C’est depuis sa chambre d’adolescente qu’elle se fait un nom : ses dégammages — courtes vidéos humoristiques en nouchi mêlant freestyle et vie quotidienne ivoirienne — deviennent viraux sur Instagram et attirent l’attention du beatmaker Mr. Béhi, architecte sonore du rap ivoire (Kiff No Beat, DJ Arafat). Ensemble, ils développent une formule singulière : rapper sur des samples de classiques ivoiriens (Chantal Taïba, Meiway, Ernesto Djédjé) réinterprétés en trap-décalée. Naît ainsi Aya de Didiévi (2020), EP fondateur dont le titre rend hommage au village paternel.

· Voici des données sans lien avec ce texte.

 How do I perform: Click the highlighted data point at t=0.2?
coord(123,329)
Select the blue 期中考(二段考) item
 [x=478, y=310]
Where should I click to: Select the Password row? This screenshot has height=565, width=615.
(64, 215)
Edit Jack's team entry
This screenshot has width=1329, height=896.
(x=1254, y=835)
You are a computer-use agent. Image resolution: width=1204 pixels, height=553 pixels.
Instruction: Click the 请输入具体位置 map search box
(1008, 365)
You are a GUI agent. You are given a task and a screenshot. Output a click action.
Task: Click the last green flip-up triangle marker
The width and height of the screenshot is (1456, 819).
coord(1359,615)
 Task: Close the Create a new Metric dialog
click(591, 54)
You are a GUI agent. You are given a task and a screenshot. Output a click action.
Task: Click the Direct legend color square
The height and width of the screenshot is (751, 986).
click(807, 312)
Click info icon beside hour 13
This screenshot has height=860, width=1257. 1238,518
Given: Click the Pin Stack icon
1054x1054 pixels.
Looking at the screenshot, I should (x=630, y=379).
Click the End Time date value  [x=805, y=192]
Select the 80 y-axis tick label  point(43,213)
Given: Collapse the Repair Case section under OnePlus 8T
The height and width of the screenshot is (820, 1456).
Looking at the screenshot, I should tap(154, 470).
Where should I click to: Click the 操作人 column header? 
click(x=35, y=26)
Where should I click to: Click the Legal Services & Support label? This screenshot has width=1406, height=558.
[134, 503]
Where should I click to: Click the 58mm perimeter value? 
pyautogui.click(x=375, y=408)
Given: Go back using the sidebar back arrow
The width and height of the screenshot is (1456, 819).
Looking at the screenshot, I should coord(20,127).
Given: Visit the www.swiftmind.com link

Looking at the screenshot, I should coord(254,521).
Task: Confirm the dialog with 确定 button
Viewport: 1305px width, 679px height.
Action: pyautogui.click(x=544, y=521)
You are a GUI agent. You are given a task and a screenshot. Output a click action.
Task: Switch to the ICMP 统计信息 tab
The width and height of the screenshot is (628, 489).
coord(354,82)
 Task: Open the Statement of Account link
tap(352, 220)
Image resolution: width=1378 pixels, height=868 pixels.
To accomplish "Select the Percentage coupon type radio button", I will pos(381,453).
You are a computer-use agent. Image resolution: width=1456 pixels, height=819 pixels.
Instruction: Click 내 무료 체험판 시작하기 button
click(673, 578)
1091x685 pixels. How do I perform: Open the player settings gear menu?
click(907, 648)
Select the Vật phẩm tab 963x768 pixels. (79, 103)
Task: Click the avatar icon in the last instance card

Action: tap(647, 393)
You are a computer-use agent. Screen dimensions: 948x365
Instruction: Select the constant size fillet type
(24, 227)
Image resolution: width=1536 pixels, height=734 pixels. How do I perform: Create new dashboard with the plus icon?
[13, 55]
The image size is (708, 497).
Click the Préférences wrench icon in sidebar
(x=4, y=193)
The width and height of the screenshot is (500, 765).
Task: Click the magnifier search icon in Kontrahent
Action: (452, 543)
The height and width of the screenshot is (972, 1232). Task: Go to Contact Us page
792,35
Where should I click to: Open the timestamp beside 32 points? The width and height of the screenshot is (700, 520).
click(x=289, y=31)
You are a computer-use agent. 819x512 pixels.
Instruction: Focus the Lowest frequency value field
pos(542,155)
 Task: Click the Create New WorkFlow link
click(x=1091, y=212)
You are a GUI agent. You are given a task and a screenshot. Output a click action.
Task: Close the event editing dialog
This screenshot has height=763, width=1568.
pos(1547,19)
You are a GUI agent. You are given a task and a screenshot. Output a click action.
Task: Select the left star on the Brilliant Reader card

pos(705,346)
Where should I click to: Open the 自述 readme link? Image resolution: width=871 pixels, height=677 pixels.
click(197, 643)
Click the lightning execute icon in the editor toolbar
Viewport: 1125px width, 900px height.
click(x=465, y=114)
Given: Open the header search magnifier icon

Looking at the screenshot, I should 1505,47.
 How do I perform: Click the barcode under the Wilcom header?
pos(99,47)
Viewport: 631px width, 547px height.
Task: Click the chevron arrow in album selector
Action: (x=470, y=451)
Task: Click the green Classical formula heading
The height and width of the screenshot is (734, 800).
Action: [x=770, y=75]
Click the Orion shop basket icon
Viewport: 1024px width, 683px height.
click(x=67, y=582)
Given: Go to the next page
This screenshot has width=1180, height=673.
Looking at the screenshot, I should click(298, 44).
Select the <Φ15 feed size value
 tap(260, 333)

Primée Meilleure révélation Hip-Hop aux PRIMUD 2021, Mosty élargit progressivement son réseau de collaborations — Lala &ce, Paulo Chakal, Fababy — et confirme son statut avec Ascension (2023), puis plusieurs singles qui accentuent sa transition vers un registre mélodique. Son usage revendiqué du nouchi mêlé au français, son refus des codes de la bad bitch et sa connaissance intime du répertoire pré-rap ivoirien font d’elle une figure atypique : une rappeuse de diaspora dont l’ivoirité sonne plus juste que celle de nombreux artistes restés au pays.